▶ _TASK INSTRUCTIONS_
Reproduce word for word the passage of the parliamentary debate excerpt that begins at the words "Volume 835: debated" and stops after the words "important Act forward.".

▶ _TEXT PROVIDED_
Volume 835: debated on Tuesday 30 January 2024

Considered in Grand Committee

Moved by

That the Grand Committee do consider the Maternity Leave, Adoption Leave and Shared Parental Leave (Amendment) Regulations 2024.

My Lords, these regulations were laid in draft before the House on 11 December 2023. They are being introduced using powers inserted into the Employment Rights Act 1996 by the Protection from Redundancy (Pregnancy and Family Leave) Act 2023. I was pleased to note that the latter, as a Private Member’s Bill, attracted support from all sides both here and in the other place. I thank the noble Baroness, Lady Bertin, and Dan Jarvis MP for bringing that important Act forward.

According to research published in 2016 by the then Department for Business, Innovation and Skills and the Equality and Human Rights Commission, one in nine mothers reported that they were dismissed or made compulsorily redundant where others in their workplaces were not, or treated so poorly that they felt they had to leave their job. If scaled up to the general population, that could mean as many as 54,000 mothers a year. Although that data is from some time ago, we know that the problem persists.

Under the Maternity and Parental Leave etc. Regulations 1999, which we call MAPLE for short, redundancy protections are already in place for a mother on maternity leave. These regulations put a mother on maternity leave in a preferential position in a redundancy situation. There are parallel negotiations that have the same effect for parents taking adoption leave or shared parental leave. Under MAPLE, before making an employee who is on maternity leave redundant, employers have an obligation to offer them a suitable alternative vacancy if one is available, not just to invite them to apply for one.

▶ _DATA BLOCK_
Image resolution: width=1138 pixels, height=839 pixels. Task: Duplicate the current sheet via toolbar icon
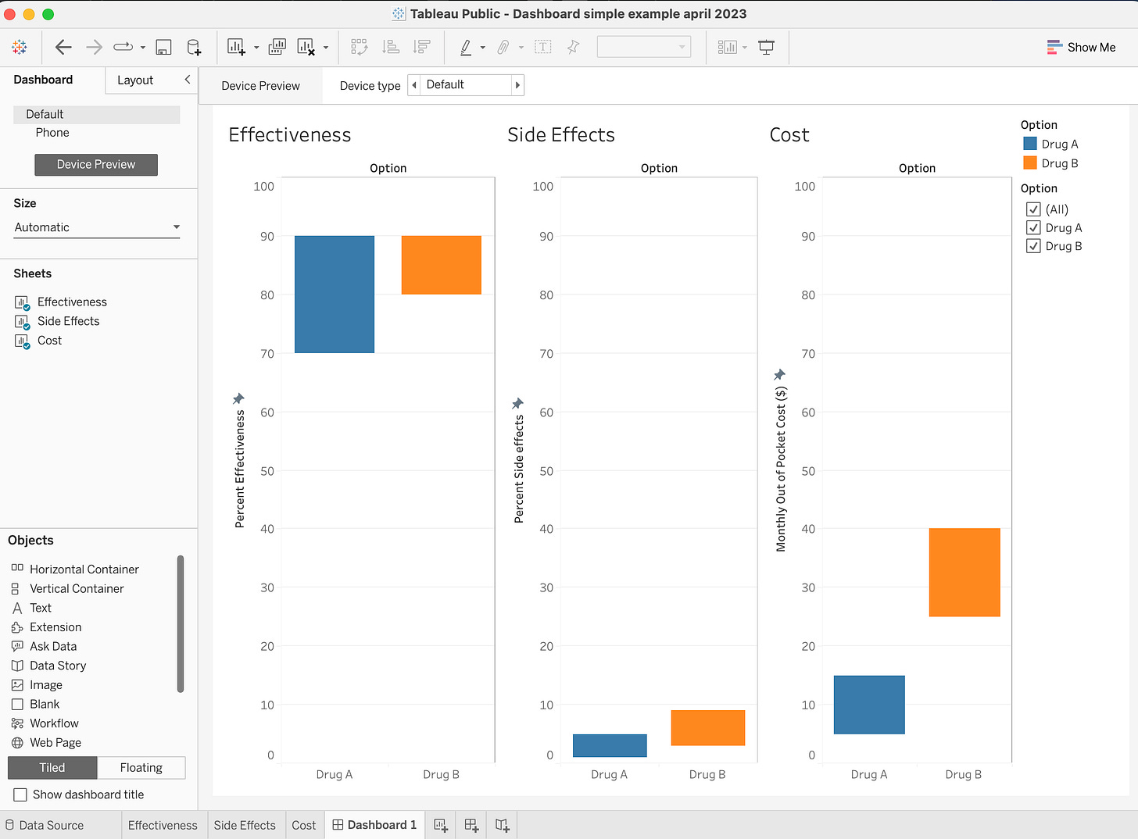pos(277,47)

▶ _SOLUTION FOR THIS EXERCISE_
Volume 835: debated on Tuesday 30 January 2024

Considered in Grand Committee

Moved by

That the Grand Committee do consider the Maternity Leave, Adoption Leave and Shared Parental Leave (Amendment) Regulations 2024.

My Lords, these regulations were laid in draft before the House on 11 December 2023. They are being introduced using powers inserted into the Employment Rights Act 1996 by the Protection from Redundancy (Pregnancy and Family Leave) Act 2023. I was pleased to note that the latter, as a Private Member’s Bill, attracted support from all sides both here and in the other place. I thank the noble Baroness, Lady Bertin, and Dan Jarvis MP for bringing that important Act forward.